BOSTON (SHNS) – Massachusetts lawmakers announced a deal Monday on legislation to protect access to reproductive health services in the wake of a U.S. Supreme Court ruling that eliminated the national right to an abortion.

Legislative leaders said a six-member conference committee produced an accord that resolves differences between versions of the legislation (H 4954 / S 3003), which already cleared both branches with bipartisan support. However, they did not make clear if the final bill that could emerge for a vote as soon as Tuesday embraced, spurned or compromised on House-approved language authorizing abortions after 24 weeks of pregnancy in cases of “severe” fetal anomalies.

Top Senate Democrats feared that measure would draw Gov. Charlie Baker’s veto and instead sought to clarify existing law around late-term abortions without adding the “severe” provision. “This bill requires that our Commonwealth, including its boards, agencies, courts, law enforcement, and institutions, will do everything within its legal authority to protect our providers and patients, and ensure patients have wide access to the reproductive and gender-affirming health care they need when they need it,” House Speaker Ron Mariano, Senate President Karen Spilka, and lead conferees Rep.

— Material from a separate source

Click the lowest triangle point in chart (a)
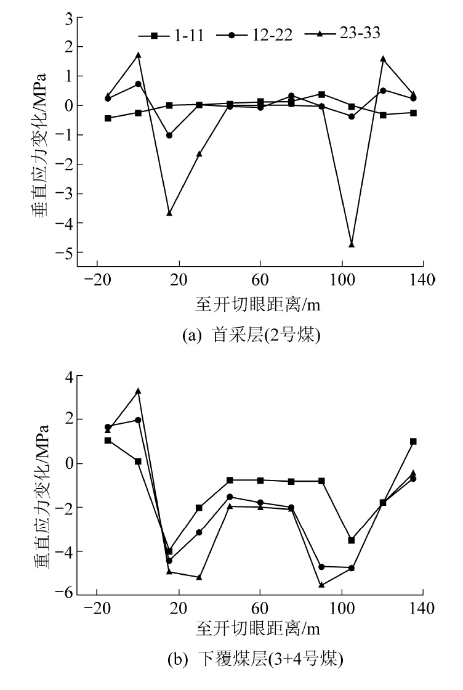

Aaron Michlewitz and Sen. Cindy Friedman said in a joint statement.

“It also requires that women who must face heart wrenching, difficult and critical decisions late in their pregnancies can make those decisions in true partnership with the provider who knows them best and who has their best interests in mind.”

Both bills that went into private negotiations would erect new legal shields in state law protecting providers of reproductive health care and gender-affirming care from licensing consequences and legal action originating outside Massachusetts. Republican-controlled legislatures are tightening restrictions around those services in many states following the overturning of Roe v. Wade, and some have sought to extend enforcement outside their boundaries by allowing private citizens to sue anyone across state lines for providing abortions.

Baker created some similar legal protections via an executive order he issued hours after the Supreme Court’s ruling. The House and Senate also agreed in their original bills to require health insurers to cover abortions without charging patients copays, deductibles or coinsurance, allow providers to make their home addresses confidential, and require the Department of Public Health to issue a standing order allowing any licensed pharmacist to dispense emergency contraceptives.

Democrats said staff are working to file the final conference committee agreement “today so that the Legislature can consider the report as soon as possible.” Lawmakers could take it up as soon as Tuesday, when both branches plan to meet in full formal sessions.